Michael Daniel, the White House’s cybersecurity coordinator, courted controversy last month when he gave an interview on his role setting cyber policy for the Obama administration.
But it wasn’t his thoughts on how the government can better protect its IT systems from intrusions or how the feds should respond to cyberattacks that caused a fuss.
It was his résumé.
In an Aug. 21 interview with GovInfoSecurity, Daniel -- a 17-year veteran of the Office of Management and Budget who came to his current position two years ago largely unknown in technology circles -- was asked how much of a techie the nation’s cyber czar actually needed be.
Daniel said it was important to have a “broad sense” of the role technology plays in cyber policy, then added: “But you don’t have to be a coder in order to really do well in this position. In fact, I think being too down in the weeds at the technical level could actually be a little of a distraction in that sense.”
His remarks blew up on Twitter. Many social media commentators were perturbed that the nation’s top cybersecurity official seemed to be flaunting his lack of technical experience.
The chairman of the Joint Chiefs of Staff led an armored division in Iraq, Alex Stamos, Yahoo’s chief information security officer, pointed out on Twitter. Why shouldn’t the cyber czar be able to configure a firewall himself?
Stamos later tweeted: “The lack of respect shown to information security as a profession by the government is infuriating.”
Daniel: Cyber Not Purely a Technical Problem
When Nextgov caught up with Daniel after a speech Sept. 16 at the Billington Cybersecurity Summit in Washington, he said if he had to do it over again, he would make sure to expand on his remarks.
"The real underlying issue is the cybersecurity problem is not purely a technical problem,” he explained.
A key part of his office’s efforts, in coordination with the National Initiative for Cybersecurity Education, is to get more cyber-literate technologists trained and into government jobs, he said.
"So that was certainly not my point at all,” he added. “But [it was] that the skill set you need to bring to bear on the cybersecurity problem is very multidimensional and it has many other factors, and you can actually be very successful in this space bringing other skill sets to bear.
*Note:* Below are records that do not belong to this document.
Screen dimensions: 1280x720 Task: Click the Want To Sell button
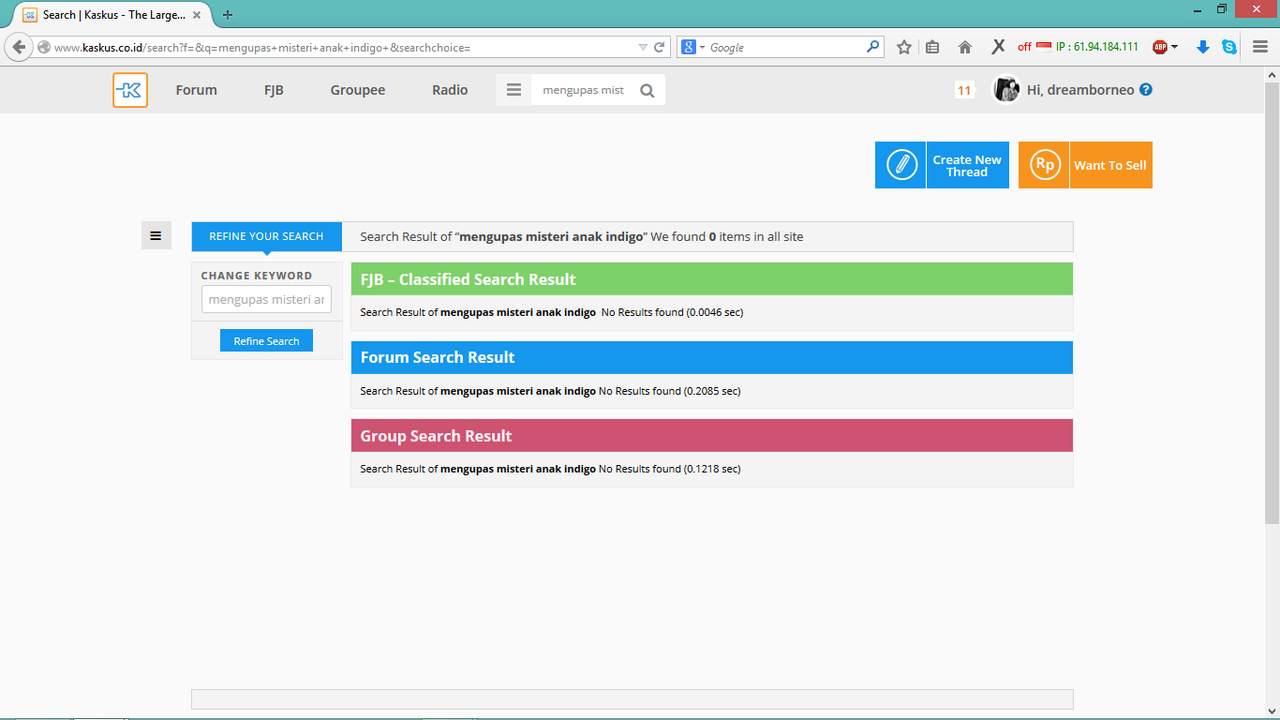tap(1085, 165)
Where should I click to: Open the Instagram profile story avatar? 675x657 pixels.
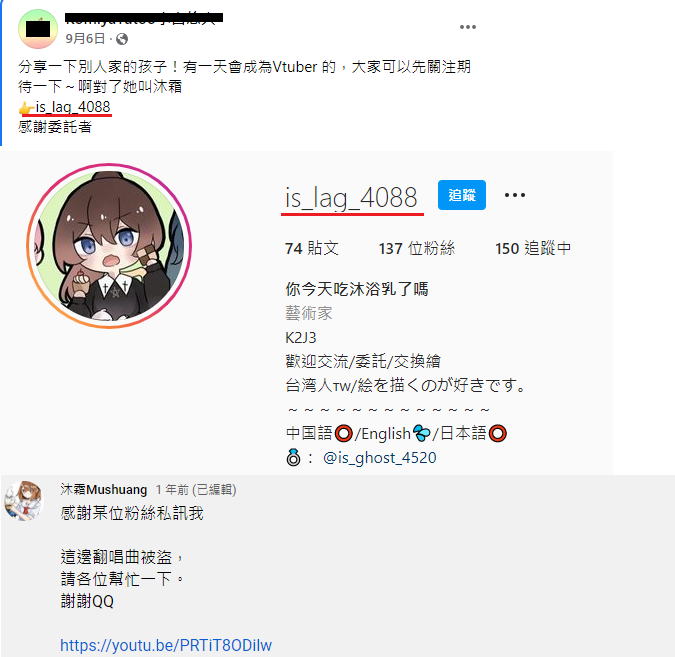109,246
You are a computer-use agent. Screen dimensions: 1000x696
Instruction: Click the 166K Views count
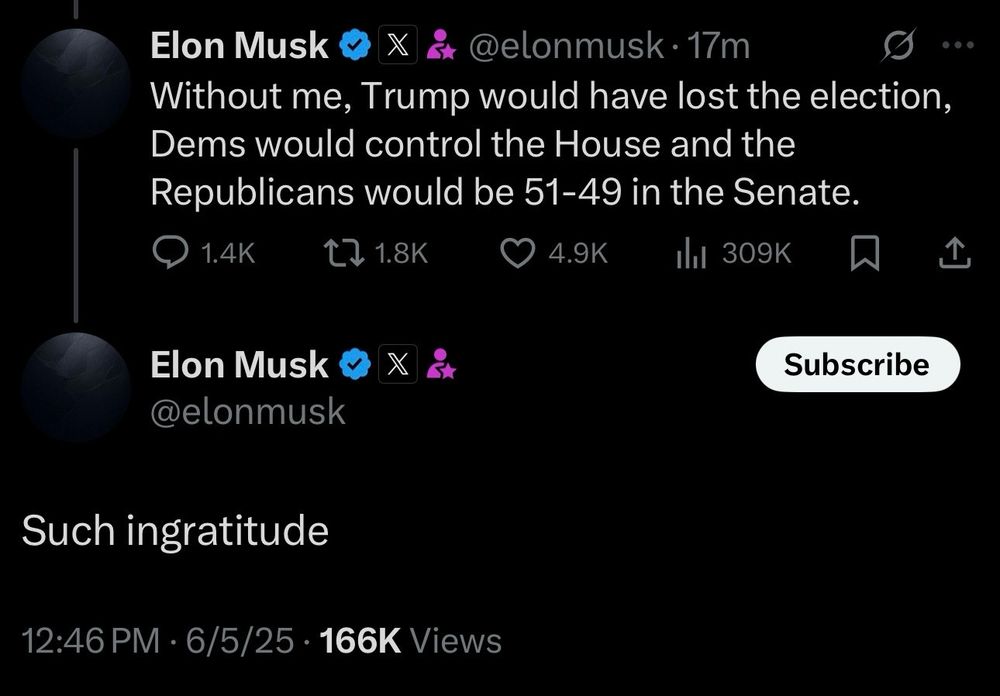(410, 639)
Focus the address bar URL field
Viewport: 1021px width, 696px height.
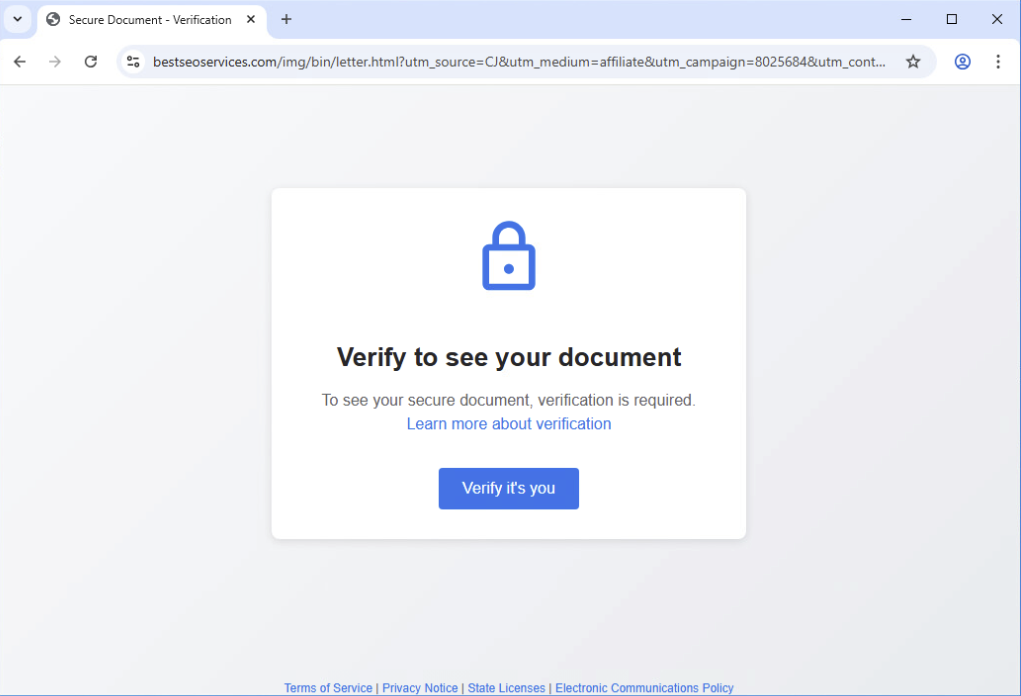(x=519, y=62)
And that's really what I was saying."
That point was clearly lost amid the wave of articles and blog posts sparked by his original comments, not least in the piece published on tech news site ReadWrite branding Daniel a “total n00b” -- gamer-speak for novice.
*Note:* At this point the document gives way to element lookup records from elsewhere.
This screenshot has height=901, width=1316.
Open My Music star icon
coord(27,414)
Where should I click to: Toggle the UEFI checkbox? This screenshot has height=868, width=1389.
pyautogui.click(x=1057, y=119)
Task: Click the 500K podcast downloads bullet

Daniel, who was on vacation when the interview was published, said he took the hostile reaction in stride.
“You know, it also just kind of comes with the territory of being in Washington,” he said.
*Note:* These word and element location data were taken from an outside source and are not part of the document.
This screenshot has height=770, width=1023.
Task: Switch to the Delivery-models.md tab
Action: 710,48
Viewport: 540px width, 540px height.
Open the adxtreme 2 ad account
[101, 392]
Cyber Czar Wants to Understand Human Element
In his remarks at the cybersecurity summit, Daniel focused the majority of his remarks on the need to understand the human factor of cybersecurity.
"We still don't understand the psychology and economics of cyberspace," he told the audience packed into the Capital Hilton Hotel in Washington.
The majority of vulnerabilities exploited by the “bad guys” are known weak points. And many of them already have fixes, he said.
“We haven't fully confronted cybersecurity as a human behavior and motivation problem as opposed to just a technical problem,” he said. “And until we really understand the human factor and change our approaches as a result of that understanding, we will continue to fail at solving this problem."
In an address later that day at the conference, Phyllis Schneck, the chief cybersecurity official for the Department of Homeland Security, made the same basic point -- with more of a rhetorical flourish.
“If this were purely a technical problem,” said Schneck -- the former chief technology officer at security software giant McAfee -- “we'd have solved it with a pizza and a Mountain Dew for a few people a long time ago."